School of Hydraulic Engineering, Dalian University of Technology, Dalian, Liaoning 116024, China.
School of Hydraulic Engineering, Dalian University of Technology, Dalian, Liaoning 116024, China.
Sci Total Environ. 2022 Jul 1;828:154284. doi: 10.1016/j.scitotenv.2022.154284. Epub 2022 Mar 2.
This study presents a new stacking ensemble model for contamination event detection using multiple water quality parameters. The stacking model consists of a number of machine learning base predictors and a meta-predictor, and it is trained using cross-validation to capture different features in multiple water quality parameters and then used for water quality predictions. For each water quality parameter, the residuals between predicted and measured data are classified to identify anomalies with thresholds derived from the sequential model-based optimization method and detection probabilities updated using Bayesian analysis. Alarms derived from individual water quality parameters are fused to enhance the anomaly signals and improve the detection accuracy. The proposed stacking-based method is evaluated using a data set of six water quality parameters from a real water distribution system with randomly simulated events. The stacking-based method could detect 2496 events out of a total 2500 events without a false alarm. The results show that the stacking method outperforms an artificial neural network (ANN) benchmark method in contamination event detection. The stacking method has a higher true positive rate, lower false positive rate and higher F1 score than the ANN method. This implies that the stacking method has great promise of detecting contamination events in the water distribution system.
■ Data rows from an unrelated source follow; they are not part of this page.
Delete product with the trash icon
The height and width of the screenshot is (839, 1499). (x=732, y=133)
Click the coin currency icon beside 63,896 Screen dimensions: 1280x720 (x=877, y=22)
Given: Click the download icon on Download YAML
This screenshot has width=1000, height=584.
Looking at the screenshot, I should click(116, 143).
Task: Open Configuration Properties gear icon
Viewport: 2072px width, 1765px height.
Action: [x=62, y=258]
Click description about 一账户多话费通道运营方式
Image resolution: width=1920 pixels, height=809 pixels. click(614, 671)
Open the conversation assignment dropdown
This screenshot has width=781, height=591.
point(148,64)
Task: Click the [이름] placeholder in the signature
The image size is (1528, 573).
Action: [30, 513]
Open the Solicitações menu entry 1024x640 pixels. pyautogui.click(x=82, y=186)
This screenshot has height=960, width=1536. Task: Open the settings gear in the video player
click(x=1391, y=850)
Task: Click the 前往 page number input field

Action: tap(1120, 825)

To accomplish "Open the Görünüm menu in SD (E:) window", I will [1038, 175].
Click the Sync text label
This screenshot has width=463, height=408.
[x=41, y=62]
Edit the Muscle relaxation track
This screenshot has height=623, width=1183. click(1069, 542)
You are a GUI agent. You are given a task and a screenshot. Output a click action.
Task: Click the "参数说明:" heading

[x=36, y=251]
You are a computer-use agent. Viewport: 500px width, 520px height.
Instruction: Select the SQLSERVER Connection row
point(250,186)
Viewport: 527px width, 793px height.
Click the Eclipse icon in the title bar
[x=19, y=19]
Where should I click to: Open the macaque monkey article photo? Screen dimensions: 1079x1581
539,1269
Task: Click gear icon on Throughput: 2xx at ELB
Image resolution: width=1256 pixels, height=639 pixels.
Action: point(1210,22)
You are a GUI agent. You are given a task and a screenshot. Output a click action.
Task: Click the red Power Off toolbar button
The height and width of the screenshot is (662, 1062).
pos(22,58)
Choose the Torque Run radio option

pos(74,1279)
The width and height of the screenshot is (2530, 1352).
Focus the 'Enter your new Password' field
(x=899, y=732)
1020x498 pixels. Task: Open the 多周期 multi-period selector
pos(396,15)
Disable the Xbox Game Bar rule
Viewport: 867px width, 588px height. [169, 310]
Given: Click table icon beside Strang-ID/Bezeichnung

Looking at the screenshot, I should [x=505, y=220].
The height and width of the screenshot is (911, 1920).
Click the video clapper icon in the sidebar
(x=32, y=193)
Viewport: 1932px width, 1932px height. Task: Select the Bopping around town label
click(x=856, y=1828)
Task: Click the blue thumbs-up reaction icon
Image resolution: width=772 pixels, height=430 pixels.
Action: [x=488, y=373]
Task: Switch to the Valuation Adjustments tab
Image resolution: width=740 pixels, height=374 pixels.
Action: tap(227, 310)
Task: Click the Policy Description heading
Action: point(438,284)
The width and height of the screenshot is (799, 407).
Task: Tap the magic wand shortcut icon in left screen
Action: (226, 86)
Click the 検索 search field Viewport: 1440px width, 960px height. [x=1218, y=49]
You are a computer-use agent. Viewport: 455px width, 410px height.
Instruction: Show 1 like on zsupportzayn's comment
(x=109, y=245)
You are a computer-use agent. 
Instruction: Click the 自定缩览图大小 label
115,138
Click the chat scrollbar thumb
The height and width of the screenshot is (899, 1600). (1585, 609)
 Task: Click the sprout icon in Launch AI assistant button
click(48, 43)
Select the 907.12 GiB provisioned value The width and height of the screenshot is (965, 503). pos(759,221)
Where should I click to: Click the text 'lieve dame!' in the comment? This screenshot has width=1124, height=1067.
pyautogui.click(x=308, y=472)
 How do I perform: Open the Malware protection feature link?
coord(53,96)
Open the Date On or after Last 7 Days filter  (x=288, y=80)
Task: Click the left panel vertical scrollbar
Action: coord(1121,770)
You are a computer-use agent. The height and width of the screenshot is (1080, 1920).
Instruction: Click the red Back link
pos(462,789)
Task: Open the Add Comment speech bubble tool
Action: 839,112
本研究提出了一种新的基于堆叠的集成模型,用于使用多个水质参数检测污染事件。堆叠模型由多个机器学习基础预测器和一个元预测器组成,它使用交叉验证进行训练,以捕获多个水质参数中的不同特征,然后用于水质预测。对于每个水质参数,通过基于序贯模型优化方法的阈值对预测数据和实测数据之间的残差进行分类,并使用贝叶斯分析更新检测概率,以识别异常值。通过融合来自各个水质参数的警报,可以增强异常信号,提高检测精度。利用来自实际水分配系统的六个水质参数的数据集,对基于堆叠的方法进行了评估,该数据集包含随机模拟的事件。基于堆叠的方法可以在没有误报的情况下检测到 2500 个事件中的 2496 个事件。结果表明,在污染事件检测方面,堆叠方法优于人工神经网络(ANN)基准方法。与 ANN 方法相比,堆叠方法的真阳性率更高,假阳性率更低,F1 得分更高。这意味着堆叠方法在检测水分配系统中的污染事件方面具有很大的潜力。